Alemanha defende que resgate ao Chipre deve ser modelo para o futuro

Alemanha defende que resgate ao Chipre deve ser modelo para o futuro

O ministro das Finanças da Alemanha, Wolfgang Schäuble, considera que as condições do resgate financeiro ao Chipre, para que irão contribuir acionistas, credores mas também grandes depositantes dos principais bancos, deve servir como modelo para o futuro.

Num entrevista divulgada este sábado pelo semanário económico alemão "Wirtschaftswoche", Schäuble defende que "a participação dos acionistas, detentores de obrigações subordinadas e, em seguida, dos depositantes não garantidos deve ser a norma quando uma instituição financeira cai numa situação difícil".

Se isso não acontecesse, argumentou o governante alemão, "os bancos conseguiriam grandes lucros com negócios arriscados, mas em caso de falência as perdas ficariam a cargo de toda a sociedade".

"Isso não pode ser", acrescentou Schäuble, considerado um dos arquitetos, juntamente com o Fundo Monetário Internacional (FMI), do modelo do resgate cipriota.

Estas declarações do ministro das Finanças da Alemanha são muito idênticas às do presidente do Eurogrupo, o ministro holandês Jeroen Dijsselbloem, que provocaram controvérsia e turbulência nos mercados financeiros poucos dias depois de ter sido fechado o acordo sobre as condições do programa de ajuda financeira a Nicósia.

"No essencial, Dijsselbloem foi criticado injustamente. E não pela minha parte", disse Schäuble a este respeito.

O ministro das Finanças alemão disse ainda sobre o resgate a Chipre que Nicósia não receberá mais dinheiro do que os 10 mil milhões de euros acordados (nove mil milhões de euros do Mecanismo de Estabilidade Europeu e mil do FMI).

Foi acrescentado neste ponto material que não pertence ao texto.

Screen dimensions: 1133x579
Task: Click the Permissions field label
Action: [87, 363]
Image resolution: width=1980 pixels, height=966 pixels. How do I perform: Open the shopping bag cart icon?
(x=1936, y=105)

Informações recentes apontam que país precisaria de mais do que os 17 mil milhões de euros que compõem o resgate total (os restantes sete mil milhões de euros Chipre terá de conseguir sozinho, com parte considerável a vir de cortes nos depósitos superiores a 100 mil euros dos dois principais bancos do país).

A Comissão Europeia (CE) e o Banco Central Europeu (BCE) calcularam que as necessidades financeiras de Chipre até o primeiro trimestre de 2016 ascendem a 23 mil milhões de euros.